▶ [Source text]
>>>

From devastating hurricanes and fires to acts of terrorism and mass shootings, there’s been no shortage of disasters in the headlines. But there's also been no shortage of doctors stepping forward to help.
In fact, doctors play a role in responding to those disasters and in helping their patients to cope with the trauma that follows.
In the aftermath of disasters created by both nature and man, family physicians can help patients deal with the physiological effects of trauma on the human body and psyche, writes Marie-Elizabeth Ramas, M.D., who practices family medicine in Nashua, New Hampshire, in a blog post for the American Academy of Family Physicians.
“It is important to have a network of resources that can help the patient in a multidisciplinary fashion,” Ramas writes. Family doctors see the effects of trauma in daily encounters with patients, she says, adding that she has seen a rise in gastrointestinal complaints and more patients with insomnia, anxiety, chest pain and dizziness in her clinic.
In addition to caring for their own patients impacted by disaster, a grass-roots network of doctors delivered medical supplies to their counterparts in Puerto Rico, according to a Kaiser Health News report. The network, which got its start among doctors helping in hurricanes that hit Houston and Florida this fall, has tapped into private jets belonging to corporations, sports team and individual donors in order to get aid to clinics in Puerto Rico, often before federal assistance arrived.

<<<

Reproduce everything from "From devastating hurricanes" down to "of Family Physicians." in the passage on doctors and disasters, substituting "catastrophes" for each occurrence of "disasters". None of this work requires the lines.

▶ [Collected material]
>>>

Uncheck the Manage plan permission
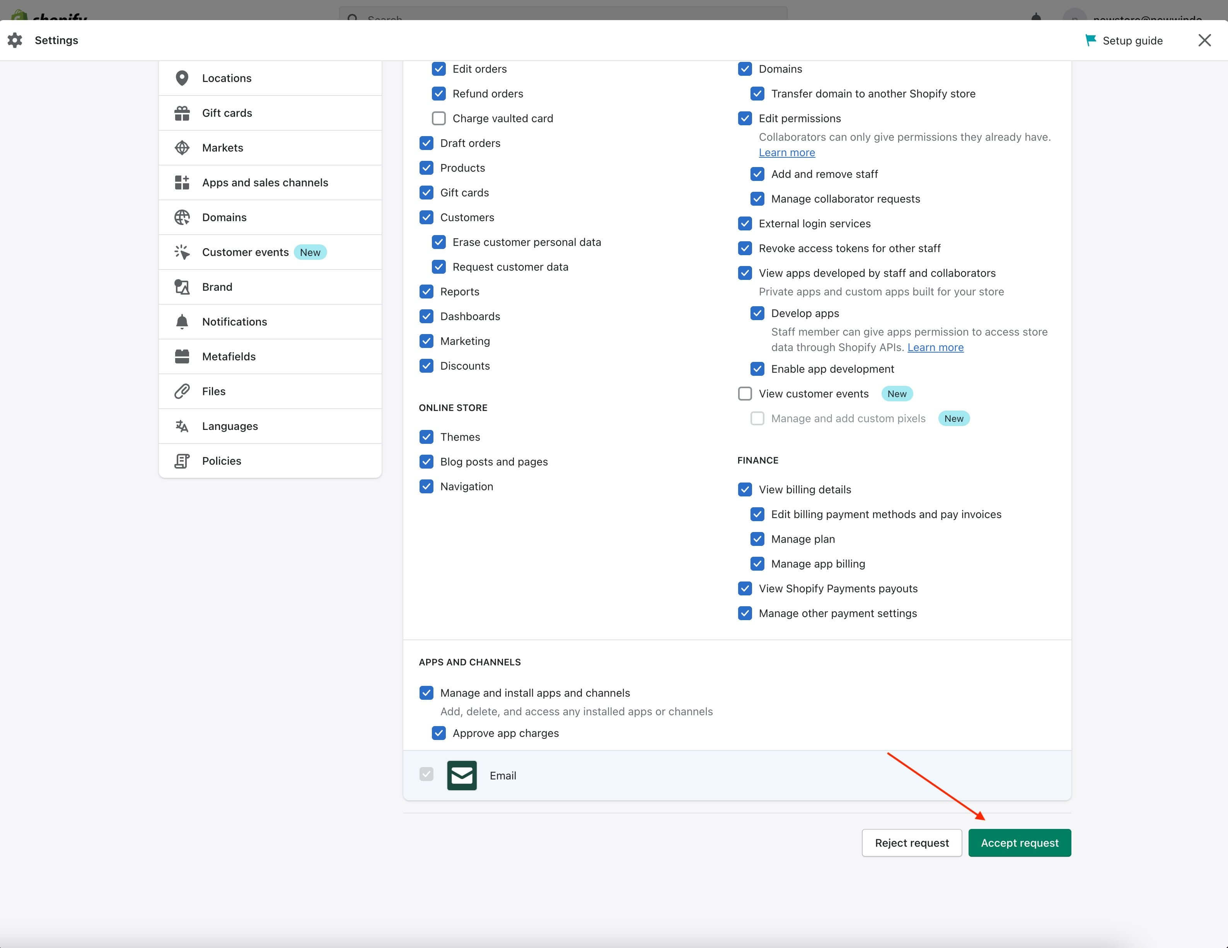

<<<

▶ [Written answer]
From devastating hurricanes and fires to acts of terrorism and mass shootings, there’s been no shortage of catastrophes in the headlines. But there's also been no shortage of doctors stepping forward to help.
In fact, doctors play a role in responding to those catastrophes and in helping their patients to cope with the trauma that follows.
In the aftermath of catastrophes created by both nature and man, family physicians can help patients deal with the physiological effects of trauma on the human body and psyche, writes Marie-Elizabeth Ramas, M.D., who practices family medicine in Nashua, New Hampshire, in a blog post for the American Academy of Family Physicians.